Tidak seperti ketika bermain dengan mainan lainnya, Basil, anak saya yang baru berusia 17 bulan, sangat menyukai lego. Well, bukan lego aseli. Lego-legoan ini dibeli di pasar mainan anak daerah Prumpung, Jakarta Timur. Satu kantong harganya Rp 25,000. Berupa kubik-kubik kosong warna-warni yang bisa ditumbuk-tumpuk ke atas.

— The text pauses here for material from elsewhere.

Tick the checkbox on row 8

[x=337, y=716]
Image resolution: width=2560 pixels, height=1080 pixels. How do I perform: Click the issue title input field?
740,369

Saya perlu mengajari dulu awalnya, bagaimana menyusun lego. Terlihat frustasi dia karena tak juga berhasil mengaitkan satu kubik dengan kubik lainnya. Kalau sudah lama dicoba tapi tak juga menyangkut, dia akan rewel minta bantuan.
Lama-kelamaan, ketika hampir setiap hari disodori mainan tersebut dan sambil ditemani, diajari, dibantu, ia mulai menemukan pola bermainnya. Basil akan mengumpulkan kubik yang ukurannya sama dulu. Lama-kelamaan, ia mulai berani merangkai kubik yang lebih rumit.
Saya mengamati terus perkembangan Basil bermain lego. Sebuah proses belajar yang luar biasa. Saya melihat kesabaran, ketenangan, kesenangan. Bayangkan, setiap kali ia berhasil menyusun satu kubik, karena awalnya selalu saya beri tepuk tangan dan pujian, walaupun sedang bermain sendiri, ia akan tepuk tangan sendiri. Menggemaskan.
Lego mungkin memang mainan tepat untuk anak seusia Basil.